Um dado espantoso e revoltante é que, segundo o IBGE, 40,40% dos trabalhadores domésticos sem carteira assinada, em todo o País, recebem menos que um salário mínimo. E o mínimo já é uma importância irrisória.
Esses dados e outros que se lhes podem aduzir, põem por terra um argumento tantas vezes repetido pelas autoridades. Para defender um salário mínimo baixo, argumentam que ele é uma mera referência, pois a grande maioria dos trabalhadores brasileiros ganha muito mais. Seriam os R$ 1.006,80 referidos pelo IBGE que não são pagos aos domésticos e nem a uma imensa massa de trabalhadores nos municípios pobres do nordeste do País.
A grande maioria dos injustiçados empregados domésticos é de mulheres e, dentre estas, há um largo contingente de pessoas da raça negra. Aí, soma-se a constatação vergonhosa de que, com a mesma habilitação, as mulheres ganham, no Brasil, bem menos que os homens. E menos ainda, sofrendo dolorosa e mascarada discriminação, quando negras.

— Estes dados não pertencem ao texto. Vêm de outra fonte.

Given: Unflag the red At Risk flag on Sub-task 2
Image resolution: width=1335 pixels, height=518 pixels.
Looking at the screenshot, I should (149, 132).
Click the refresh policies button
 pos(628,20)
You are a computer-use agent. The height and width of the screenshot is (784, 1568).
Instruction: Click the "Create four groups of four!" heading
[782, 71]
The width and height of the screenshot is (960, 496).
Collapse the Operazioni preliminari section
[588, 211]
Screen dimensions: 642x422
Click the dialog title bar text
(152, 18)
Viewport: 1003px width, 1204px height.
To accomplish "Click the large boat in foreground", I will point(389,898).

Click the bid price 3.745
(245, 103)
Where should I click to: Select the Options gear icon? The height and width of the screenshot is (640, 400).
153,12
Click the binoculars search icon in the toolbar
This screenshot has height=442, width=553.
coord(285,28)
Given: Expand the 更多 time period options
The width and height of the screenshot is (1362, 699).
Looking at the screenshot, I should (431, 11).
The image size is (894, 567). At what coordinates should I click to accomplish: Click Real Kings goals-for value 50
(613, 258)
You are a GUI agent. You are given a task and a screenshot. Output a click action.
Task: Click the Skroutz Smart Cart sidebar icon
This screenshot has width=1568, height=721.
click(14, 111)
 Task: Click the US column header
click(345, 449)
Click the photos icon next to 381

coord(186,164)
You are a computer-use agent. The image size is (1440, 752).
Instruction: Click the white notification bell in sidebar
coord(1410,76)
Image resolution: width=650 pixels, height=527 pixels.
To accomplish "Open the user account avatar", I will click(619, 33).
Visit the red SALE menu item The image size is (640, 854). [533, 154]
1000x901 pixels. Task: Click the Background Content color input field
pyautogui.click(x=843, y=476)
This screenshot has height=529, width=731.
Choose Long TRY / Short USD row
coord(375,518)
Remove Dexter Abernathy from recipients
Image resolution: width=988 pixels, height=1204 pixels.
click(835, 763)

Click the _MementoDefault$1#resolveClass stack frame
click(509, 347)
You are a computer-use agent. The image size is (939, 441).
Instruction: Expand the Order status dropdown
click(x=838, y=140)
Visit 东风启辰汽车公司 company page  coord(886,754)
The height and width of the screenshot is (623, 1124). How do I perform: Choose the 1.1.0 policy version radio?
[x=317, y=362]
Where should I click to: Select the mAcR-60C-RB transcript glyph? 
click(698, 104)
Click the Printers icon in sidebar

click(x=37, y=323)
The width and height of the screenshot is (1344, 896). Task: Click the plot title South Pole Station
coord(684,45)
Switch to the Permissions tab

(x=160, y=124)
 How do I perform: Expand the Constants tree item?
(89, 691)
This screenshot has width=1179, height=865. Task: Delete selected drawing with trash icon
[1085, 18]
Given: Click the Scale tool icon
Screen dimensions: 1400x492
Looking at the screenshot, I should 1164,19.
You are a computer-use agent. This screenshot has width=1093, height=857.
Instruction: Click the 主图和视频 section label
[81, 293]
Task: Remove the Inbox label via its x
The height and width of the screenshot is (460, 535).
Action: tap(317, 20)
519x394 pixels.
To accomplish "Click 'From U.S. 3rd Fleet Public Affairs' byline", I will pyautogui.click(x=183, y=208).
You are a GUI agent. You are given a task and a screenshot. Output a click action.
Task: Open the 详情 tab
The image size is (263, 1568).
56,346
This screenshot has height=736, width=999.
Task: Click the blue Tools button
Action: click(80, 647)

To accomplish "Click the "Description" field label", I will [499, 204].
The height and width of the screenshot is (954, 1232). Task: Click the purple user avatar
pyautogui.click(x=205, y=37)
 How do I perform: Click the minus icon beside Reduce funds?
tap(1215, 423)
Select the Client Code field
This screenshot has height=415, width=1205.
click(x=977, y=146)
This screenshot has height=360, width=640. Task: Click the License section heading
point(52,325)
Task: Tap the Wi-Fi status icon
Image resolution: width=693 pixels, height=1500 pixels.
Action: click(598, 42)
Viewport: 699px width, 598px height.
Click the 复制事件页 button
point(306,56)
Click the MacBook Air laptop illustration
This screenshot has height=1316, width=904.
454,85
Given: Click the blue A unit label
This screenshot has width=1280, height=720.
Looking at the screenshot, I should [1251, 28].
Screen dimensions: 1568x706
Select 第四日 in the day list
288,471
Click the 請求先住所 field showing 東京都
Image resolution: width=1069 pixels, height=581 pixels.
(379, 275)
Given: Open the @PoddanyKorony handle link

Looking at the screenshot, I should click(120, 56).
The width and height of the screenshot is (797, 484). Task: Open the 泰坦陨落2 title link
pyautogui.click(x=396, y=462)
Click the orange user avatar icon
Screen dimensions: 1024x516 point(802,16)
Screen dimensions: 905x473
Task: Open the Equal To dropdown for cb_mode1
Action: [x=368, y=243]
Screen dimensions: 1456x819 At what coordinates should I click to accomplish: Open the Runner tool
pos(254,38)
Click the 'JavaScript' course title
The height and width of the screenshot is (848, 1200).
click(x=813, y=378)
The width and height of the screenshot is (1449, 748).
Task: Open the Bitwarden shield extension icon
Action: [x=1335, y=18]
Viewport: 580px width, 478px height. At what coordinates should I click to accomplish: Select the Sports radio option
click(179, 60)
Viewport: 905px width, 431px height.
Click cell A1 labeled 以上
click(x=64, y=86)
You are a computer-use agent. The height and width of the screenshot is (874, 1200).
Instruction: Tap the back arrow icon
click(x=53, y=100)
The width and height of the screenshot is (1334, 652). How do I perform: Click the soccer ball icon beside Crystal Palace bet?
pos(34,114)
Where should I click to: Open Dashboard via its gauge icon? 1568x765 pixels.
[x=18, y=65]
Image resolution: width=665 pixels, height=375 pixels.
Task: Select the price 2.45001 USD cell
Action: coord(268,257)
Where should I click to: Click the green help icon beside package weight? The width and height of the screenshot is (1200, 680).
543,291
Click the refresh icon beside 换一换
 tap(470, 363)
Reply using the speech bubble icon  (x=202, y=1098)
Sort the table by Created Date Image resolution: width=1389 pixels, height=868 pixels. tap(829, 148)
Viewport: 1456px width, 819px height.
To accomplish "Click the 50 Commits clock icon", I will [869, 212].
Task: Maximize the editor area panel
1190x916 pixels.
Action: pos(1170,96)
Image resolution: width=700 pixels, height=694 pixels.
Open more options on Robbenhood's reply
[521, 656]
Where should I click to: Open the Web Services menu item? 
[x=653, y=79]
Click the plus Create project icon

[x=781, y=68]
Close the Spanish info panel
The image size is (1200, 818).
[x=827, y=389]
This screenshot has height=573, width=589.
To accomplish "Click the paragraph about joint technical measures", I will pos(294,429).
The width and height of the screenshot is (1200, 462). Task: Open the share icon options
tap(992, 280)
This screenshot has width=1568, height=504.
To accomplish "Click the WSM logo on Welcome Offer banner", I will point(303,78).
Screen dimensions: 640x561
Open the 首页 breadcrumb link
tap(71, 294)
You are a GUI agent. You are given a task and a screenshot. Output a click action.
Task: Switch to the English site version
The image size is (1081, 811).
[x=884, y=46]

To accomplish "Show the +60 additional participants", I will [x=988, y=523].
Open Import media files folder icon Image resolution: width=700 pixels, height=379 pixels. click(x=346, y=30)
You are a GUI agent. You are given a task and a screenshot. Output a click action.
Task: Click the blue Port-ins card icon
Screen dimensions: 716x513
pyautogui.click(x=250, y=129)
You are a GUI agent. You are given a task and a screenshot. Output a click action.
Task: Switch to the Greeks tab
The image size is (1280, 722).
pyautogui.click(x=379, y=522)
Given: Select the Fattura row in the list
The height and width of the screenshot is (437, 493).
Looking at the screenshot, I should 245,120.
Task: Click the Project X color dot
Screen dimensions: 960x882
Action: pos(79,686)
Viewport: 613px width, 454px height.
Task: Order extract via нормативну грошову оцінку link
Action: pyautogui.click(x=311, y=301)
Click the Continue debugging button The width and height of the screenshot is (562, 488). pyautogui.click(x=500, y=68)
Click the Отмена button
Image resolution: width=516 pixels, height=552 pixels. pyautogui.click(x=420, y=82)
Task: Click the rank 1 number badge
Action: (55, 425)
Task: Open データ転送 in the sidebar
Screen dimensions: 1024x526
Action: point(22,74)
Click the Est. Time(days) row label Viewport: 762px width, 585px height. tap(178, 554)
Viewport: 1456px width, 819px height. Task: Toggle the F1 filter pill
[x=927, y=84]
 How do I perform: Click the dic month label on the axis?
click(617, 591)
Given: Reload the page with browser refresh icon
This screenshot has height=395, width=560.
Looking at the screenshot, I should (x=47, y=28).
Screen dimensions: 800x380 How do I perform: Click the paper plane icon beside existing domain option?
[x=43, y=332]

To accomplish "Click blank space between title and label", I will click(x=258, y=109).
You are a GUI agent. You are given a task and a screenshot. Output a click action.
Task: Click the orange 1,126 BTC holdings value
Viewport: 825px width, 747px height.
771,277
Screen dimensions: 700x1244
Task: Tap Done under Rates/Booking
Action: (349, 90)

Diante desse quadro, a decisão do governo federal dando incentivo fiscal aos patrões que inscreverem suas empregadas domésticas no FGTS, permitindo-lhes descontar a contribuição de 8% sobre apenas um salário mínimo do Imposto de Renda a pagar, soa como uma medida quase inócua. Por que não dar esse desconto de 8% do FGTS calculado sobre salários superiores ao mínimo? Por que não transformar o FGTS das domésticas numa obrigação e não numa faculdade? A medida mais parece demagogia que um passo efetivamente adiante no reconhecimento desse valoroso contingente de trabalhadoras tratadas pela legislação como párias dentro do proletariado.